Brasil é convidado por Trump para integrar bloco comercial de minerais críticos

O governo dos Estados Unidos, sob a gestão de Donald Trump, convidou formalmente o Brasil para integrar um novo bloco comercial focado em minerais críticos. A iniciativa, anunciada nesta quarta-feira (4) pelo vice-presidente americano, JD Vance, visa reorganizar a cadeia produtiva global e fortalecer a economia ocidental frente ao domínio chinês no setor.A confirmação do convite foi feita pelo Departamento de Estado dos EUA. Além do Brasil, outros 54 países participaram das reuniões em Washington. O movimento ocorre em um momento estratégico, logo após México, Japão e a União Europeia firmarem acordos em formatos distintos com os americanos para assegurar o suprimento de matérias-primas essenciais.

O foco na redução da dependência da China

O principal objetivo do grupo liderado por Trump é quebrar a concentração produtiva da China, que hoje controla desde a mineração até o refino de minerais indispensáveis para semicondutores, veículos elétricos e baterias. Mineradoras ocidentais acusam Pequim de praticar “precificação predatória”, utilizando subsídios para manipular o mercado global e inviabilizar projetos em outros países.

Entre as propostas discutidas no encontro, destaca-se a criação de mecanismos de referência e “pisos de preços”. A ideia é oferecer previsibilidade aos investidores, garantindo uma remuneração mínima aos empreendimentos de longo prazo e protegendo o mercado doméstico de quedas abruptas de preços causadas por excessos de oferta coordenados pela China.

Fico satisfeito que muitos dos senhores aqui hoje já tenham aderido a este plano.

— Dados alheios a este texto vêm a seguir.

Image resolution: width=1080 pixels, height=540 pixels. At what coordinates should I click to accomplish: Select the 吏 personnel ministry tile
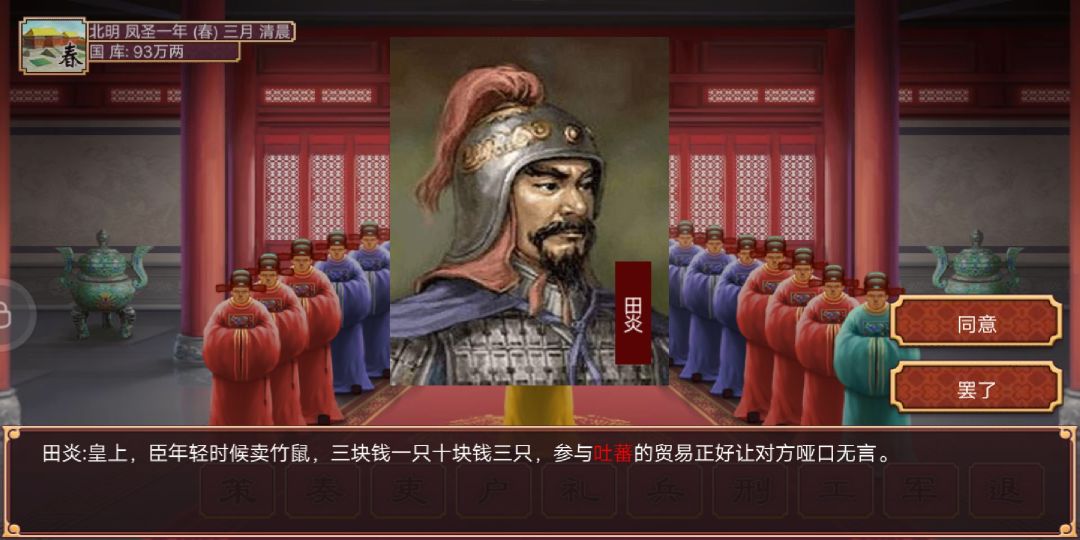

Esperamos que as discussões de hoje incentivem a conclusão desses acordos o mais rapidamente possível”, afirmou JD Vance aos representantes das embaixadas presentes.

Governo brasileiro analisa com cautela

Apesar do peso do convite, o governo federal brasileiro avalia a proposta com reserva. Fontes próximas ao Itamaraty indicam preocupações com possíveis cláusulas de exclusividade que poderiam comprometer a autonomia da política comercial do país ou impactar parcerias estratégicas já existentes, inclusive com os próprios chineses.

O Brasil possui uma das maiores reservas mundiais de minerais críticos, como nióbio e lítio, o que o coloca em uma posição de barganha privilegiada nesta reorganização geopolítica. A compatibilidade do convite com as diretrizes do BNDES e outros acordos em curso será o fiel da balança para a decisão final de adesão ao bloco de Trump.